El economista explica que, para enfrentar esta crisis venidera, se necesitarán al menos 6 puntos del PIB para garantizar el acceso a la salud y servicios públicos. ¿De dónde saldrán estos recursos si la población en edad de trabajar será menor?
Es ahí donde se vuelve imperante la necesidad de una reforma fiscal, que no se debe aplazar más. Tenemos el tiempo encima y el infinito peregrinaje de las manecillas no perdona. Y ¿cómo debe ser dicha reforma? Castañeda expone una discusión que se ha tenido desde mediados del siglo pasado, quizá antes: buscar un mecanismo para ponerle impuestos a la riqueza, es decir, gravar al capital.
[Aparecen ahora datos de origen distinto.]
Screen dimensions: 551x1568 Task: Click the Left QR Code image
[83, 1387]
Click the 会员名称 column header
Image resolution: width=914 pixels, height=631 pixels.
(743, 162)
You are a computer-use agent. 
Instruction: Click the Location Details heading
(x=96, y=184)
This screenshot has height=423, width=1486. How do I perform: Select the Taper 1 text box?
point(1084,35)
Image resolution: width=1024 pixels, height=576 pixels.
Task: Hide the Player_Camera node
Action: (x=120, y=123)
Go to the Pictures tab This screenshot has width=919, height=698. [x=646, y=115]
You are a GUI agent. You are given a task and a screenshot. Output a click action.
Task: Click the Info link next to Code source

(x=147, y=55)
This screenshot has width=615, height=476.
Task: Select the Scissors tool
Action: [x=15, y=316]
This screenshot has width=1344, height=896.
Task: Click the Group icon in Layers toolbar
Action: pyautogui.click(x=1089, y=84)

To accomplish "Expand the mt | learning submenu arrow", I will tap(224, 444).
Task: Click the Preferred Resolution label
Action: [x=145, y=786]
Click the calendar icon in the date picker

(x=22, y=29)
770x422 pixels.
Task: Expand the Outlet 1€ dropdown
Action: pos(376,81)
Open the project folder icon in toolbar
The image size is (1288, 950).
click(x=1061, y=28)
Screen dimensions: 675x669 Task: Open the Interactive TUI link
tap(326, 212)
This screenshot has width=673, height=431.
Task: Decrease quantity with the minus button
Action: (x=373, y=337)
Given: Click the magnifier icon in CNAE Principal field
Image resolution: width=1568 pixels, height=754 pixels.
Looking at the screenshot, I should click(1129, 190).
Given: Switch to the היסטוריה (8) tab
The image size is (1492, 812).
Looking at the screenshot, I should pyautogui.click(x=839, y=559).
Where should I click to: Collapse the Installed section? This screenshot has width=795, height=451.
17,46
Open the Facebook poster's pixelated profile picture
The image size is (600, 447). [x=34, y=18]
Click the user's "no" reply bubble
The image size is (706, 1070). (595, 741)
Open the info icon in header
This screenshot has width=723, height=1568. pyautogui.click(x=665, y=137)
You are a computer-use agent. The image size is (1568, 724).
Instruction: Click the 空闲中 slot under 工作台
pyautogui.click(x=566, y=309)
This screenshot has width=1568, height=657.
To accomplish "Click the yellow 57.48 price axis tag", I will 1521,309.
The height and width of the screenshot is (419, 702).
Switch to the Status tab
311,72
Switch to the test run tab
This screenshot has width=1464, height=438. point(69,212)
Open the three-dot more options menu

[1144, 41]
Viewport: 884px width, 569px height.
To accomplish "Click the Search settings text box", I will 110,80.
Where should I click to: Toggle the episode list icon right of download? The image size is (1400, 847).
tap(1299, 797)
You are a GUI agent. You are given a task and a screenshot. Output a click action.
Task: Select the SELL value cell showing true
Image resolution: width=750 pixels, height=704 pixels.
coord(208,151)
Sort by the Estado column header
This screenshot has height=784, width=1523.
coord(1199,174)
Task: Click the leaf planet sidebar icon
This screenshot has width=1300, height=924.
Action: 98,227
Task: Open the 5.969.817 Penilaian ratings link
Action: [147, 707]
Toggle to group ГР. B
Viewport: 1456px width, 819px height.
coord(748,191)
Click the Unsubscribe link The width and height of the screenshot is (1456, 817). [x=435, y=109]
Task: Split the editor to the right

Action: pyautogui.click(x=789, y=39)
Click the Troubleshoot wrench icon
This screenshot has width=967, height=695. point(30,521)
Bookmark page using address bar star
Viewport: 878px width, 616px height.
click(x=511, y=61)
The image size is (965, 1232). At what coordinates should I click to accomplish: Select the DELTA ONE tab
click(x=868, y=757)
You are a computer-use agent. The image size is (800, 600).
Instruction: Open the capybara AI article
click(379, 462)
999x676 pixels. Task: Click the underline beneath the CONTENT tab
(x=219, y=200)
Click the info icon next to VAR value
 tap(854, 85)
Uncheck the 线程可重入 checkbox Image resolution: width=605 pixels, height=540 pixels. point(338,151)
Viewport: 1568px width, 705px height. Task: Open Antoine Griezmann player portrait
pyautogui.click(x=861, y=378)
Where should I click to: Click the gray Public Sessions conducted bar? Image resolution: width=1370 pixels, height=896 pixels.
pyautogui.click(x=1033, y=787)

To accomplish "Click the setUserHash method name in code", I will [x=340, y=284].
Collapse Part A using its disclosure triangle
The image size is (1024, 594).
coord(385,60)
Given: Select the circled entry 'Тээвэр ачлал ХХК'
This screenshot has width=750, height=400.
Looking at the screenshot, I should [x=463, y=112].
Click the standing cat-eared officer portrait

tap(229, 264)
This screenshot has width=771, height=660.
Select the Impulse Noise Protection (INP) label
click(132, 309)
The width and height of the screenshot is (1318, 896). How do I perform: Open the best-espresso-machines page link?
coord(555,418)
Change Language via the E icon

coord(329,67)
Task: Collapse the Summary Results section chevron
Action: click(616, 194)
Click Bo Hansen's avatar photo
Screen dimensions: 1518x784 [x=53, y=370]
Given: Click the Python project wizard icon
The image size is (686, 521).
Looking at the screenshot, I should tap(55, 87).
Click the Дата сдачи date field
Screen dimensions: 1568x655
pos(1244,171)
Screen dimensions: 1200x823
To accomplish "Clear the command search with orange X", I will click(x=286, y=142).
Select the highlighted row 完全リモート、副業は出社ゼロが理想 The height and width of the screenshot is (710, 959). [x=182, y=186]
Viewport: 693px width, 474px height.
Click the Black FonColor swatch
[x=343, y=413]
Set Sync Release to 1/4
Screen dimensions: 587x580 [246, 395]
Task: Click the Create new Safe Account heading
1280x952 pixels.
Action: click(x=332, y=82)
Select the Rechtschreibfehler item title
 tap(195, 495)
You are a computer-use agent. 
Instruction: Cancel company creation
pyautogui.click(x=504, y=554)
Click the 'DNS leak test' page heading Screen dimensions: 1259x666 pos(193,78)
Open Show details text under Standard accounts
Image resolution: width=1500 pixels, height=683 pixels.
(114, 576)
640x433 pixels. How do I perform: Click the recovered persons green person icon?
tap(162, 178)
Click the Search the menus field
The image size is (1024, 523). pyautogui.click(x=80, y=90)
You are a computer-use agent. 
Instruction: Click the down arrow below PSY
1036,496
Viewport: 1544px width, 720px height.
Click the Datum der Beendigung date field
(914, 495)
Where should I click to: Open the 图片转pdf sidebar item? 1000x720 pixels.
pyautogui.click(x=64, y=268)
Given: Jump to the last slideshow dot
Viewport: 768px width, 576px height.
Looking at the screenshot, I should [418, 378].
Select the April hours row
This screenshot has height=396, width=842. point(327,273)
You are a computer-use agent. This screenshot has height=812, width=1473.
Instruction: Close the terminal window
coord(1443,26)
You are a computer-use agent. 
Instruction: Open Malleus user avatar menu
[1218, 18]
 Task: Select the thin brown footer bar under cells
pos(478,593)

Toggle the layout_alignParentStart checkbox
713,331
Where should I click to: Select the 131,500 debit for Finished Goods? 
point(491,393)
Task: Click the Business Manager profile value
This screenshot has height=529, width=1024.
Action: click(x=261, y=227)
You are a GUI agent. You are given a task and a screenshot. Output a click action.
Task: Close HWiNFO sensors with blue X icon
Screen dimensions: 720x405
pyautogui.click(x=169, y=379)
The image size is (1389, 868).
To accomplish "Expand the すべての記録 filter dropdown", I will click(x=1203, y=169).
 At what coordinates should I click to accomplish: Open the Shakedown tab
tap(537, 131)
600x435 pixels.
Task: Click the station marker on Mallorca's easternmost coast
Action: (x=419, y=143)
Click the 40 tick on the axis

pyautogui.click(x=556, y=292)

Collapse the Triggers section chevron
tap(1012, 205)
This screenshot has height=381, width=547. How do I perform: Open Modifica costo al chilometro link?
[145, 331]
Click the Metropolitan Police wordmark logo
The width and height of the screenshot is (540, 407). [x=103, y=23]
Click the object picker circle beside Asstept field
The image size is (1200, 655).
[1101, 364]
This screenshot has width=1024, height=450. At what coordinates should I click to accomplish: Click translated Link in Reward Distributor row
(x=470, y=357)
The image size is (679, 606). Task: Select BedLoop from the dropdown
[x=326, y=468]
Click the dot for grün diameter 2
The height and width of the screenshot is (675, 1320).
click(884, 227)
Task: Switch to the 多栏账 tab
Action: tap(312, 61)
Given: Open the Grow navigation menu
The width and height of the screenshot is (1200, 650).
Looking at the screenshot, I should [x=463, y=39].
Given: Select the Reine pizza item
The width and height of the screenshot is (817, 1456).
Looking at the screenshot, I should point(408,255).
Aunque los impuestos son incómodos para la población y un tabú para las élites, se requiere de una política fiscal progresiva que permita una mayor distribución de los recursos y una reducción de la desigualdad. Todos debemos poner nuestra parte, asevera el economista, para lograr una amplia concientización y un gran esfuerzo colectivo para que esto se logre.
Pese a su importancia, el tema está ausente en la discusión pública. Nuestra clase política y nuestra élite económica, reflexiona Diego Castañeda, no han sabido estar a la altura del país y ya no deben ser un obstáculo para lograr una sociedad menos desigual y menos inclusiva en la distribución de los recursos.
"Necesitamos mejores políticos, pero también una mejor élite económica", puntualiza.
Surgen regímenes, se derrumban, de entre los escombros nacen otros nuevos. Cambian los ganadores y perdedores en un círculo sisifesco, que se repite hasta la náusea. Pero algo sigue estático: el país lleva dos siglos esperando una política fiscal más justa.